**** Page extract ****

Physician, Indian agent. Woodward was among the earliest English settlers of South Carolina. Little is known about his formative years, although he was apparently well educated. In the summer of 1666, the young Woodward was a part of the expedition of Robert Sandford, who came to Port Royal to explore the region for the Lords Proprietors. When Sandford left, Woodward remained among the tribes there, studying the culture of its peoples and learning their language. A Spanish expedition learned of his presence, however, and captured Woodward, imprisoning him in St. Augustine. When the English privateer Robert Searle attacked that city in 1668, Woodward escaped and sailed with Searle as a ship’s surgeon. Around 1669 he married a woman known only as Margaret.

**** Given records ****

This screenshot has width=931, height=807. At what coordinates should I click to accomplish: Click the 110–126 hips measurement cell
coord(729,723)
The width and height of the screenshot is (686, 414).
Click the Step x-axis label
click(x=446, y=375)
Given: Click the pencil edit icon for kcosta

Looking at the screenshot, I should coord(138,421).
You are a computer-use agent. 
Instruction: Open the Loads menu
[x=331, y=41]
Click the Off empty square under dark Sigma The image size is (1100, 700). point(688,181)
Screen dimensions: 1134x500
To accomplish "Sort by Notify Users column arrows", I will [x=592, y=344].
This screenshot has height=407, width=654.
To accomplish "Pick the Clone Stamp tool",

****

Write out the part of the sketch of Woodward from "Physician, Indian agent." up to and including "only as Margaret.", word for word. Work from the sketch of Woodward alone.

Solution below:
Physician, Indian agent. Woodward was among the earliest English settlers of South Carolina. Little is known about his formative years, although he was apparently well educated. In the summer of 1666, the young Woodward was a part of the expedition of Robert Sandford, who came to Port Royal to explore the region for the Lords Proprietors. When Sandford left, Woodward remained among the tribes there, studying the culture of its peoples and learning their language. A Spanish expedition learned of his presence, however, and captured Woodward, imprisoning him in St. Augustine. When the English privateer Robert Searle attacked that city in 1668, Woodward escaped and sailed with Searle as a ship’s surgeon. Around 1669 he married a woman known only as Margaret.